A code-excited linear prediction type speech signal decoding device that decodes a speech signal using information obtained from the speech signal encoding device according to claim 1 ,
Using the information obtained from the speech signal encoding apparatus according to claim 1, the sound and silence for determining whether the processing frame is a sound segment in which the speech signal is dominant or a silence segment in which the non-speech signal is dominant A determination means;
Characteristic conversion means for suppressing a high frequency band of a noise source vector obtained from a noise codebook in a silent section;
Noise generating means for generating a noise vector having a characteristic of complementing signal energy in a frequency band suppressed with respect to a noise source vector in a silent section;
Multiplication means for estimating a gain of a noise vector generated using information obtained from the speech signal encoding device of claim 1 and multiplying the noise vector;
An audio signal decoding apparatus comprising: addition means for adding generated noise to a sound source signal.

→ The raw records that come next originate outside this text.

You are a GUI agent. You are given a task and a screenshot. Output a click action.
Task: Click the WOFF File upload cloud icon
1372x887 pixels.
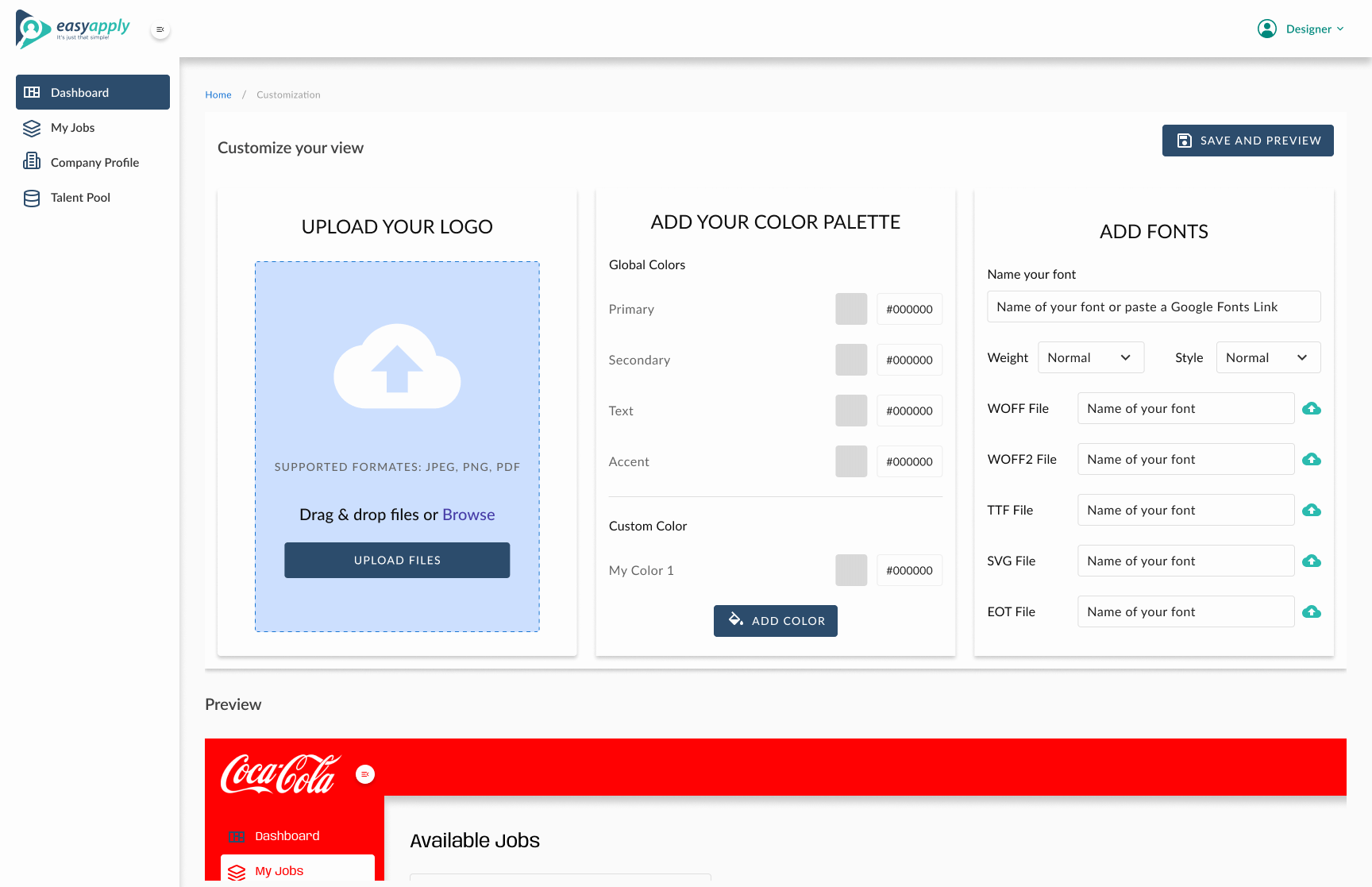point(1312,408)
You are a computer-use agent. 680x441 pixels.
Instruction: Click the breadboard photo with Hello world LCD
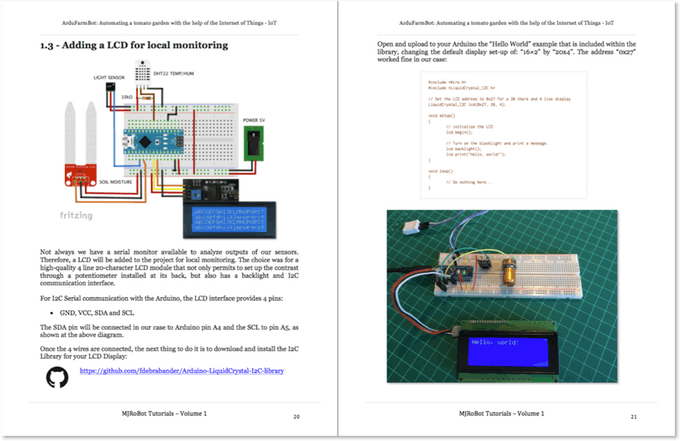tap(502, 296)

A step of calculating a linear prediction coefficient by performing a linear prediction analysis process on the input speech signal in units of processing frames; and the linear prediction coefficient for the adaptive sound source and the noise sound source stored in the adaptive code book and the noise code book Obtaining a coded synthesized sound by performing a filtering process using, obtaining gains of the adaptive sound source and the noise sound source, and a code between the synthesized sound and the input speech signal obtained using the gains Searching for codes and gains of the adaptive sound source and the noise sound source that minimize the quantization distortion, applying an auditory weighting process to the input sound signal and the synthesized sound, and processing frames of the input sound signal Determining whether the voice signal is dominant or the non-voice signal is silent. When the determination has been processed frame that is input as the input audio signal, the filter characteristic of the auditory weighting filter, and converting to suppress the high frequency band, the processing frame which is determined to be silent section A step of suppressing a high frequency band of a noise excitation vector output from the noise codebook among the adaptive codebook and noise codebook provided to generate excitation information when input as an input speech signal; An audio signal encoding method comprising:

A procedure for calculating a linear prediction coefficient by performing linear prediction analysis processing on the input speech signal in units of processing frames for an input speech signal, and the adaptive sound source and the noise sound source stored in the adaptive code book and the noise code book A procedure for obtaining a coded synthesized sound by performing a filtering process using a linear prediction coefficient, obtaining gains of the adaptive sound source and the noise sound source, and obtaining the synthesized sound obtained using the gain and the input speech signal A procedure for searching for codes and gains of the adaptive sound source and the noise sound source that minimize the coding distortion between them, a procedure for performing auditory weighting processing on the input sound signal and the synthesized sound, and the input sound signal A procedure for determining whether the processing frame is a voiced section in which the audio signal is dominant or a silent section in which the non-voice signal is dominant, and a silent section When the constant is a processing frame is input as said input audio signal, the filter characteristic of the auditory weighting filter, and the procedure for converting to suppress the high frequency band, the processing frame which is determined to be silent section input A step of suppressing a high frequency band of a noise excitation vector output from a noise codebook among adaptive codebooks and noise codebooks provided for generating excitation information when input as a speech signal Program to let you.